Return, from the listing below, every line that includes "value".

____________________

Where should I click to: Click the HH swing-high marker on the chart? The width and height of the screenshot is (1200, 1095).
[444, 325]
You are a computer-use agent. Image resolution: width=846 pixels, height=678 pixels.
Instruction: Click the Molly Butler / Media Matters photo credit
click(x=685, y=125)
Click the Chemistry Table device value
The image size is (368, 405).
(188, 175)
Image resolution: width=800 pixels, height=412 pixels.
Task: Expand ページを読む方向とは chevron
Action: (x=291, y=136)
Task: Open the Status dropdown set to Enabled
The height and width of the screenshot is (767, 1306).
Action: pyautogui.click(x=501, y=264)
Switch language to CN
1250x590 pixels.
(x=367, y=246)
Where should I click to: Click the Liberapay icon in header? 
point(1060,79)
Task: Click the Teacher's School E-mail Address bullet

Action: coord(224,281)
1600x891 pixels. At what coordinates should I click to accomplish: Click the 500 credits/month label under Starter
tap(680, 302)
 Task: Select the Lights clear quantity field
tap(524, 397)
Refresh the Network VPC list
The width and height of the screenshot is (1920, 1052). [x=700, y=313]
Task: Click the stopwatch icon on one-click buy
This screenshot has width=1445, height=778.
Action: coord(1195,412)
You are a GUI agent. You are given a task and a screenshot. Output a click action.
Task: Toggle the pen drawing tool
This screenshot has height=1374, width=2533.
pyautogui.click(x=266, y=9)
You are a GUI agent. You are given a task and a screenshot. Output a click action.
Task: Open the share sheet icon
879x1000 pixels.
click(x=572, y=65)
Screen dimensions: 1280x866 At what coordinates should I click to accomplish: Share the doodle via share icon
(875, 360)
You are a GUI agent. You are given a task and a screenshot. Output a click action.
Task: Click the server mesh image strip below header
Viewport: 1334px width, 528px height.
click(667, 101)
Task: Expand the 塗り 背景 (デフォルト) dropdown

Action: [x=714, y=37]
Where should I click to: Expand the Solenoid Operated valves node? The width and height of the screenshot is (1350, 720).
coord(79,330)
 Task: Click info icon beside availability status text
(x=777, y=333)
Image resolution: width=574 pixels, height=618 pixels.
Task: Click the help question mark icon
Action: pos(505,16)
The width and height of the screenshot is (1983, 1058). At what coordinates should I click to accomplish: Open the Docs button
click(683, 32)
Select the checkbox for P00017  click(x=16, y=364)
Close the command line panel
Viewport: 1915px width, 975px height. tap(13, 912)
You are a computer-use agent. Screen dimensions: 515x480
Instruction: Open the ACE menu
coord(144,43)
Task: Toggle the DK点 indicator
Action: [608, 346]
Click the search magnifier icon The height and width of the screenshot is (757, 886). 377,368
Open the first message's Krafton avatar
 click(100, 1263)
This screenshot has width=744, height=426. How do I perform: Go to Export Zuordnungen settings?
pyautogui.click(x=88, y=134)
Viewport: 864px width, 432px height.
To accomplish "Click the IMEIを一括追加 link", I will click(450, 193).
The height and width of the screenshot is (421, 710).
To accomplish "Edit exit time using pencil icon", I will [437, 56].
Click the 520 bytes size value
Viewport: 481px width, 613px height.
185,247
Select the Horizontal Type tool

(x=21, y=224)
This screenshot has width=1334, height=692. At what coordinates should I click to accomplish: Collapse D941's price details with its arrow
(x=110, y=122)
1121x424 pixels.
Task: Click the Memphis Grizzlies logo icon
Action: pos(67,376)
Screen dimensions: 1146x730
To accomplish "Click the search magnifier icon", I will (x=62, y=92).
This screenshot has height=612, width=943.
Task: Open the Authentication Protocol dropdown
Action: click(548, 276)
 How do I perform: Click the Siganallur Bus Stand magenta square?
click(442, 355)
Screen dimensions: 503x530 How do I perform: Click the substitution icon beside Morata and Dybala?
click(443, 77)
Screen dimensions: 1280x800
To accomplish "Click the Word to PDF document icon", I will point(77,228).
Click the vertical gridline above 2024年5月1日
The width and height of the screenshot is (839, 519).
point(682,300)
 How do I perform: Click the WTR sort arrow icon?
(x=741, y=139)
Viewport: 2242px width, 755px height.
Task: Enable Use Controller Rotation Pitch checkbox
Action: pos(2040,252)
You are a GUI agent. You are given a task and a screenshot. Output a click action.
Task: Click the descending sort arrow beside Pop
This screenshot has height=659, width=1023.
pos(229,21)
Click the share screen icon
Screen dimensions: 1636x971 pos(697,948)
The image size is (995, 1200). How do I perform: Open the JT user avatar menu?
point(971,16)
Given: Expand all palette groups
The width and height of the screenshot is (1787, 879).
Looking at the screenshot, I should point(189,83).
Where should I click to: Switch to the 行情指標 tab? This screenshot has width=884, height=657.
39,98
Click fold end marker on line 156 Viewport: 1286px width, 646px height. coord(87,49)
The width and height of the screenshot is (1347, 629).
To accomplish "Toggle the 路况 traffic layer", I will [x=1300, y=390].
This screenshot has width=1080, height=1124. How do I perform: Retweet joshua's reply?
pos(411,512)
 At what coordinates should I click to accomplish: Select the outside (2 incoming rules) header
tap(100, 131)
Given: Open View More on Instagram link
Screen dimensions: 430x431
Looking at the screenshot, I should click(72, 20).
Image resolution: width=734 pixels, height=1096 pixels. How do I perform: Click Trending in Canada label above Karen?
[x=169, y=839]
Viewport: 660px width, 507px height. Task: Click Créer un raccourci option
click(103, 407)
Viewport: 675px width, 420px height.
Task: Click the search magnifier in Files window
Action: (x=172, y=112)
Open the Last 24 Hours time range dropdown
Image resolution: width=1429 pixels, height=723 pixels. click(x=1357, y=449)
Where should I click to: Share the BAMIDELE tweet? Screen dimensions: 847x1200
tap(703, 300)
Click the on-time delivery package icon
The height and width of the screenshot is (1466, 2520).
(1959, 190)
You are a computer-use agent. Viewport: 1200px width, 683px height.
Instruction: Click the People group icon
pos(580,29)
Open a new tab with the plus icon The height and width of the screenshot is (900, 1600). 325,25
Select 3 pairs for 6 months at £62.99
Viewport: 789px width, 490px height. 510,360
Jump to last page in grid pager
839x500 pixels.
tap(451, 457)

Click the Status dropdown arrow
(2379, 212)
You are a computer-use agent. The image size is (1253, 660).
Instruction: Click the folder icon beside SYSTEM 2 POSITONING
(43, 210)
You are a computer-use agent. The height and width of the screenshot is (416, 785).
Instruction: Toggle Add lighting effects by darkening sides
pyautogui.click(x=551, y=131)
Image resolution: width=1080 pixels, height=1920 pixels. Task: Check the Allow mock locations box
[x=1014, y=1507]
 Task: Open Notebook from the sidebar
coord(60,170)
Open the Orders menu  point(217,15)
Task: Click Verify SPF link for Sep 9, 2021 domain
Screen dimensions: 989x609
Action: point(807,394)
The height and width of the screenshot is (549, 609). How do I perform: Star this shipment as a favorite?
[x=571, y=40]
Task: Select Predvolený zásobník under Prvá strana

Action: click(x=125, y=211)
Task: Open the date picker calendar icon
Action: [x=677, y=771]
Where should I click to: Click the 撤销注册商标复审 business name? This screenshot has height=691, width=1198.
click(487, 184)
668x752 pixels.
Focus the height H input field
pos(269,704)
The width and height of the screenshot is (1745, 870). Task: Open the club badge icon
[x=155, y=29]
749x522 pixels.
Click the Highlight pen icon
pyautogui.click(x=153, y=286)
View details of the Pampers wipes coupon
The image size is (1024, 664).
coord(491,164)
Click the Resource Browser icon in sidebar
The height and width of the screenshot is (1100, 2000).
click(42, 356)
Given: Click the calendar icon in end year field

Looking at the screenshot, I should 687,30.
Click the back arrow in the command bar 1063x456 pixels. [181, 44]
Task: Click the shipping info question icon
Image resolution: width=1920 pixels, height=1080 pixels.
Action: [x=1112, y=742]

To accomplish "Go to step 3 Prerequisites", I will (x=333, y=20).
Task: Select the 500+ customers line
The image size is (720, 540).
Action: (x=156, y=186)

____________________

SOLVED EXERCISE.
Click the Chemistry Table device value
Click the 520 bytes size value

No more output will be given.